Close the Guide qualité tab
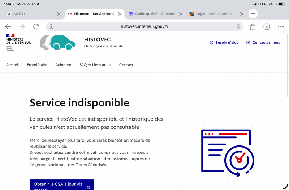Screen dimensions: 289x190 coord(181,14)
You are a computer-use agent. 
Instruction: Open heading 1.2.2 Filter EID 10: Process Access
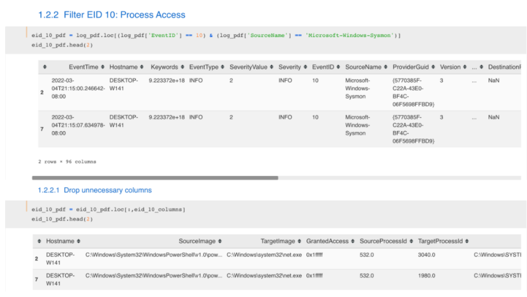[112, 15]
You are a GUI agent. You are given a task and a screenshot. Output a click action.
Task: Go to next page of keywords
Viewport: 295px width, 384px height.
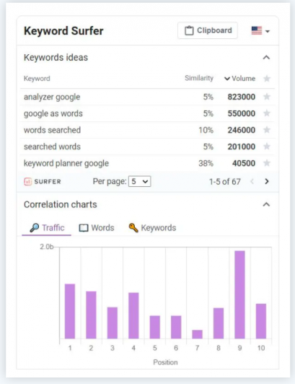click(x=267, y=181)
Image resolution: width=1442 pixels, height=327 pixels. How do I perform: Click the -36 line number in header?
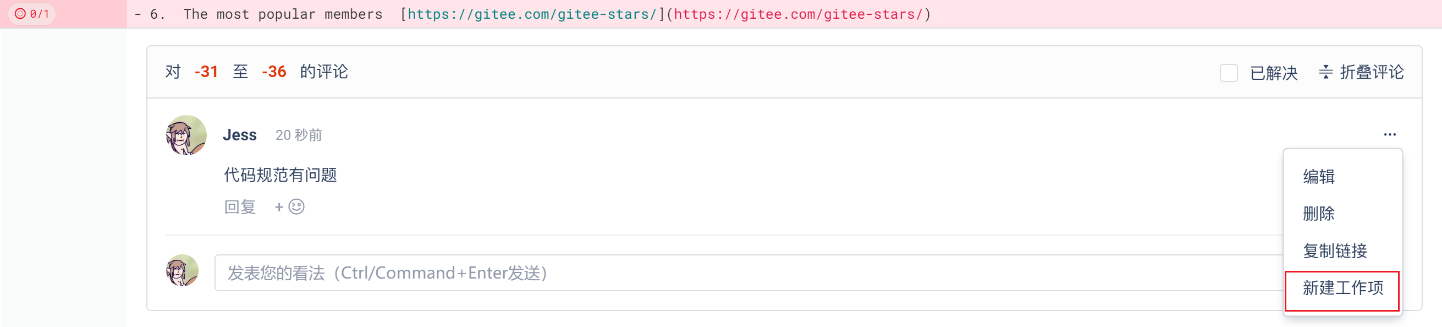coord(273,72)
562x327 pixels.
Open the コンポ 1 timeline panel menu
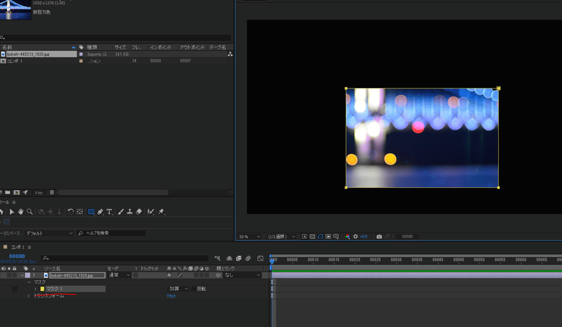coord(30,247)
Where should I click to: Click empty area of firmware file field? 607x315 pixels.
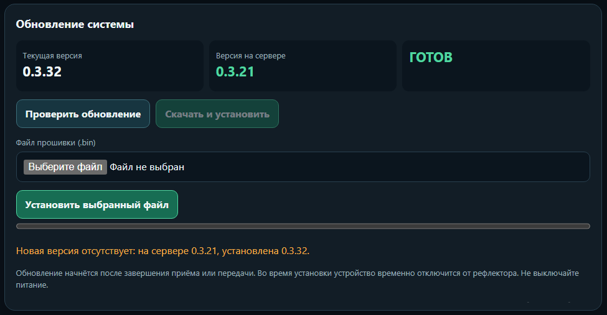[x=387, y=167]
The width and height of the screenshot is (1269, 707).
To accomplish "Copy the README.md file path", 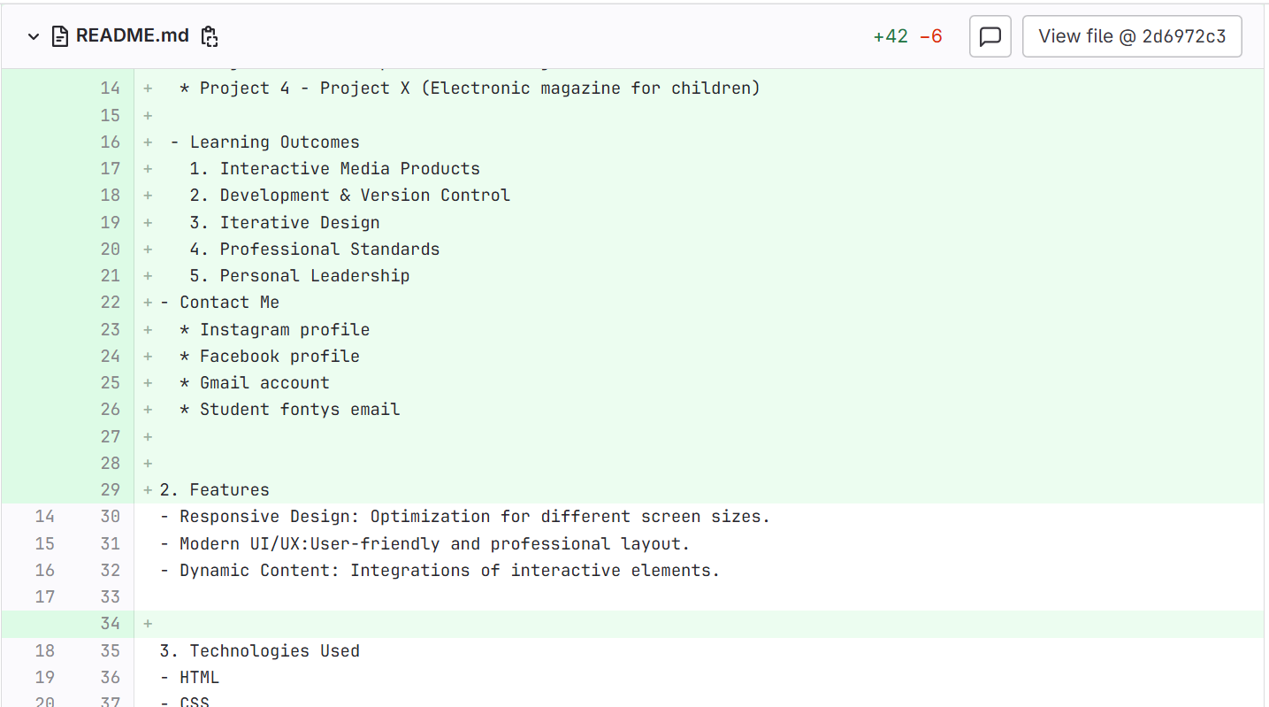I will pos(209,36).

* * *

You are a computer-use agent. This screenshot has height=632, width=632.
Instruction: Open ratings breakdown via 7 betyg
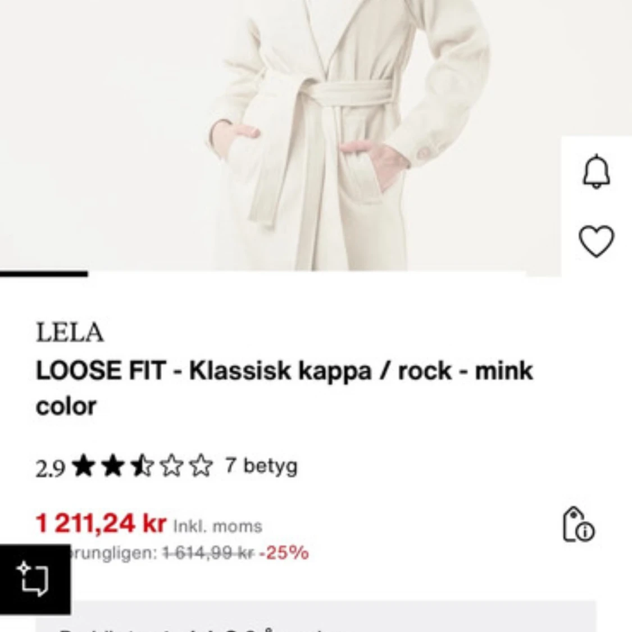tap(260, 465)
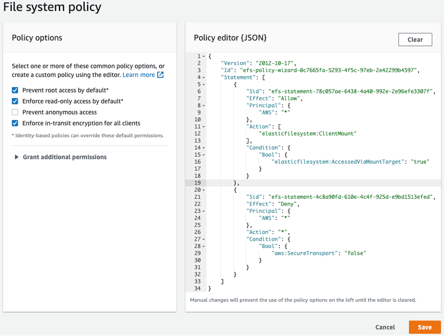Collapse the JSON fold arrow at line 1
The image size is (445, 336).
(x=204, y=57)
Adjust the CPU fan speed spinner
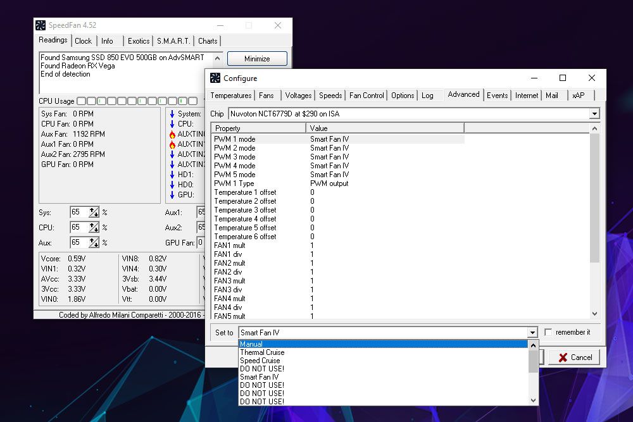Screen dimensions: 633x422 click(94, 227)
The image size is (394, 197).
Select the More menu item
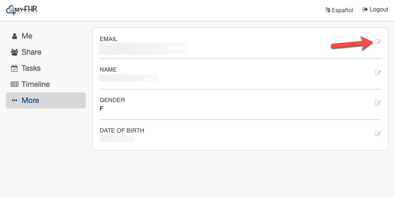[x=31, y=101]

...

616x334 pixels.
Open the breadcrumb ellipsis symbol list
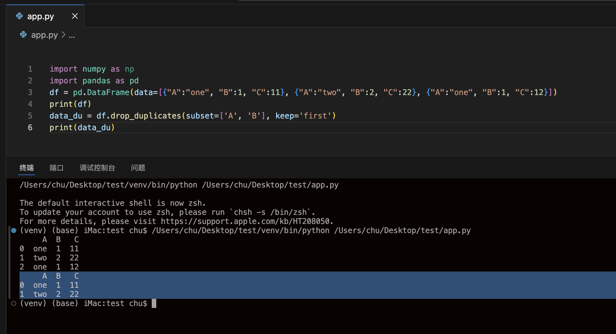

WHAT YOU ARE ASKED TO DO - Extract from the material all lines containing the string "agent".

RESULT OF THIS EXERCISE -
You are a computer-use agent. 
You are a GUI agent. You are given a task and a screenshot. Output a click action.
You are a computer-use agent. This screenshot has height=632, width=632.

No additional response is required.